--- EXERCISE INPUT Enclosed Below ---
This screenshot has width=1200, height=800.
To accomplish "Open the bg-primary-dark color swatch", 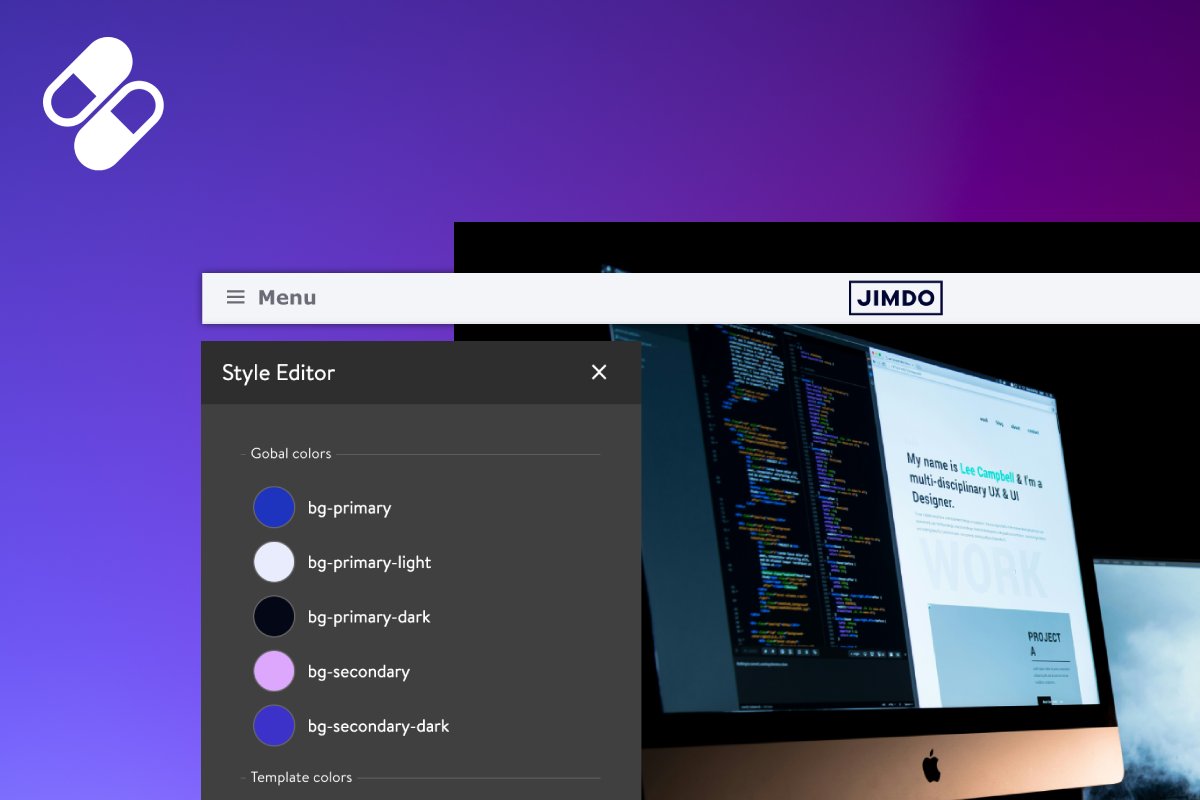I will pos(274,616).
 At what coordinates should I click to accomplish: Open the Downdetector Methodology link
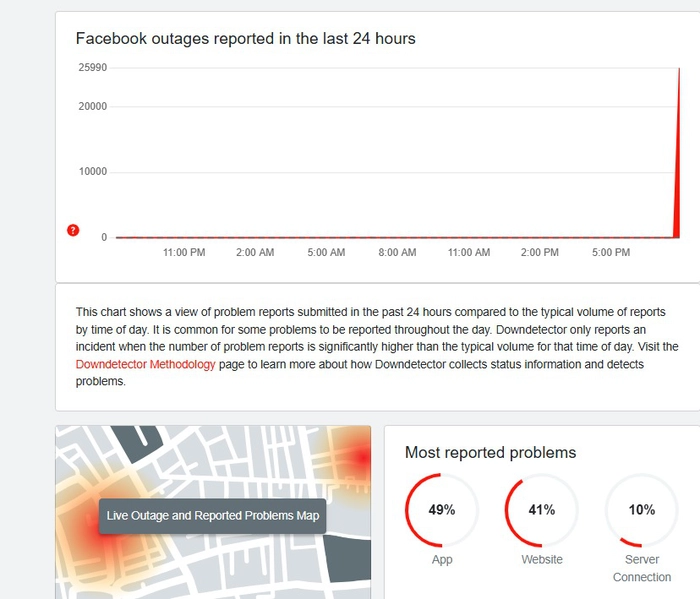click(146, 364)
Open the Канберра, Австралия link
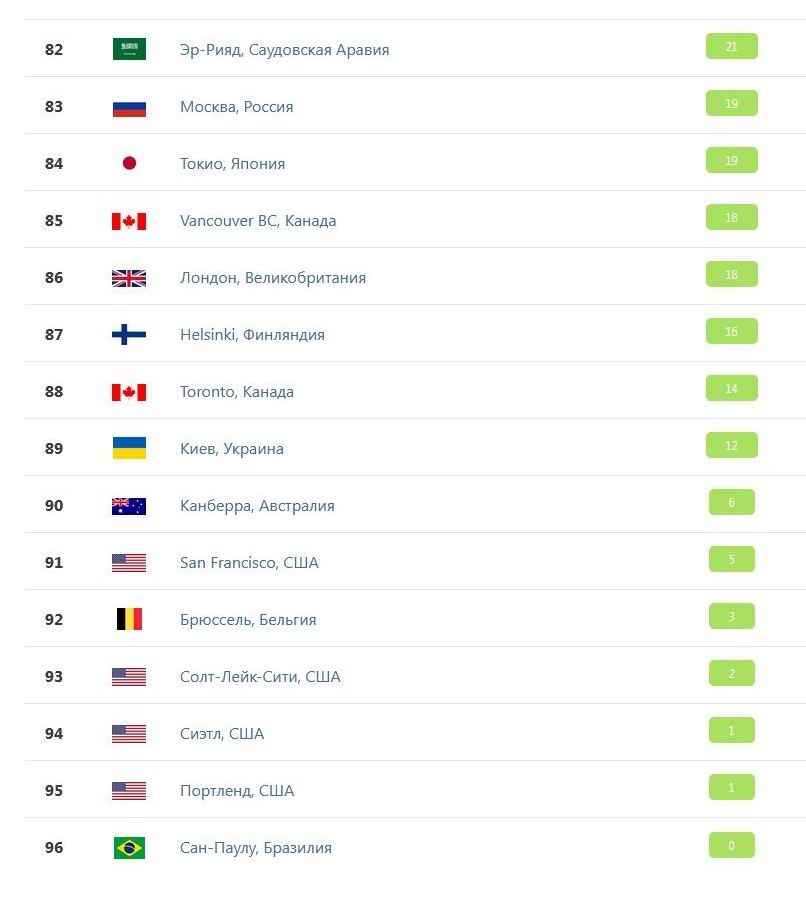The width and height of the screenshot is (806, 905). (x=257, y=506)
--- End of Enclosed EXERCISE INPUT ---
## TASK DESCRIPTION:
Retype, exactly and only, the lines from the one containing "At what coordinates" through the end of the entries, both ends included, and omit all pictures.

## ANSWER TO THIS PROBLEM:
 At what coordinates should I click to accomplish: Open the Downdetector Methodology link
click(146, 364)
Open the Канберра, Австралия link
The width and height of the screenshot is (806, 905). (x=257, y=506)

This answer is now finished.